**提示文**
= = = = = = =

2025年3月1日(土)、3月8日(土)の2週連続でお届けする土曜ドラマ「水平線のうた」。東京・渋谷のNHK放送センターで行われた記者会見に主演の阿部寛(大林賢次役)、制作統括の杉田浩光が登壇した。
本作は宮城県石巻市と女川町を舞台に、“音楽を通して愛しい人の思いを繋ごうとする”主人公たちの姿を描いた、あたたかなヒューマンドラマだ。
東日本大震災の津波で家族が行方不明になった大林は「亡くなった人の霊がタクシーに乗る」という話を聞き、妻子に会いたい一心から13年間タクシーの運転手として働いている。女子高生のりら(白鳥玉季)をタクシーに乗せたことがきっかけで、奇跡が起こる。
原案は音楽家の岩代太郎氏。「なぜこの世に音楽が必要なのだろうか」と自問し「音楽は心在るところにしか存在できない」という思いに導かれてこの物語が生まれたという。
東日本大震災で実際に被災された方のドキュメンタリーパートも登場する本作。難しかったという役作りや、作品に込めた思いを聞いた。
本当の悲しみを表現するということ
東日本大震災から14年目となる今年。制作統括の杉田は冒頭「当たり前ですが、現地の人たちはまだ終わっていない。地元の人の中には家族にまだ会えるんじゃないかとずっと待ち続けている人がいます。主人公の大林賢次も行方不明になった家族に会いたいと願い続けている。そんな物語です」と本作のテーマを語った。
台本を読んだ感想を聞かれた阿部は、「最初に読んだ時は泣くシーンが多くて、メソメソし過ぎなのでは?」と思ったと話した。

= = = = = = =

**必須タスク**
(a) ドラマ「水平線のうた」の記事から、次の問いに答えよ。
(i) 大林は何年間タクシーの運転手として働いているか。
(ii) この作品の原案を手がけたのは誰か。
(iii) この作品の舞台はどこか。
(b) ドラマ「水平線のうた」の記事の最後の文に続けて、この先を書き上げよ。

**提供データ**
= = = = = = =

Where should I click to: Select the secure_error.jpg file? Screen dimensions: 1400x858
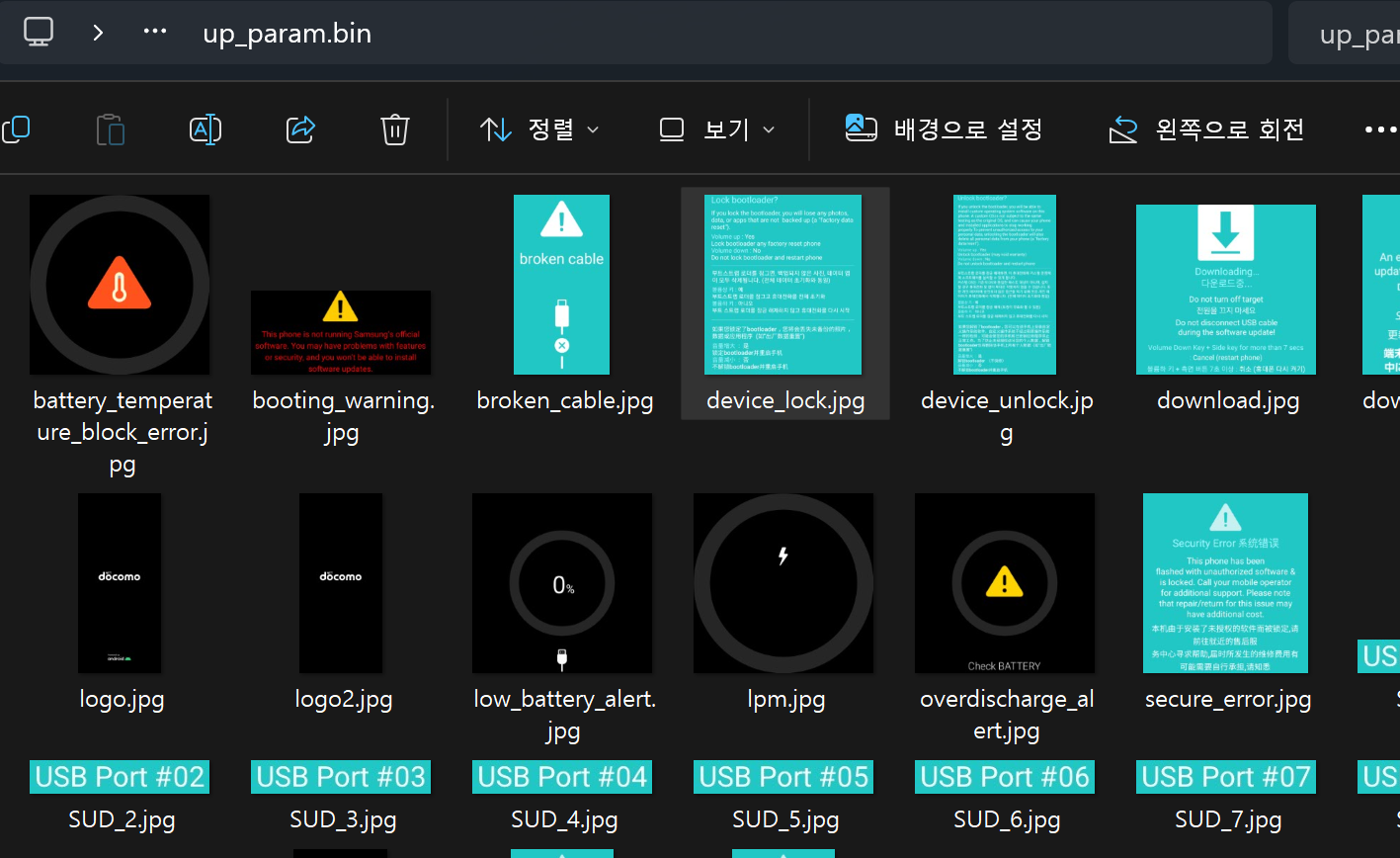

= = = = = = =

**タスク結果**
(a)
(i) 13年間
(ii) 音楽家の岩代太郎氏
(iii) 宮城県石巻市と女川町

(b)
阿部 本当の悲しみを表現するには、涙を流すよりも涙をこらえている方が悲しみの深さを表現できるのではと思ったんです。観ている人の心が本当に動くのは涙ではなく、表情なのではないかと。そこで監督に相談してみたのですが、僕が考えていることを超えた答えが返ってきました。
震災から14年経って、それを経験した大人は悲しみをずっと忘れずにいるけれども、震災の記憶がない世代や震災後に生まれた子どもたちは、そういう大人たちのある種の空気感を押し付けられているのではないか。本人たちは普通に生きていきたいけれど、重い空気の中で育っている。
それを聞いたときに、この作品は女子高生・りらの目線が重要なのだと気づきました。彼女からすると、大林は震災を忘れられずにずっと苦しんでいる大人。泣くというのはその表現の一つなのだと理解でき、腑に落ちました。

そして「若い世代が震災をどう感じているか、それを描いたドラマは新鮮で、自分の学びにもなった。この作品を多くの人に届けたい」と作品に込めた思いも伝えた。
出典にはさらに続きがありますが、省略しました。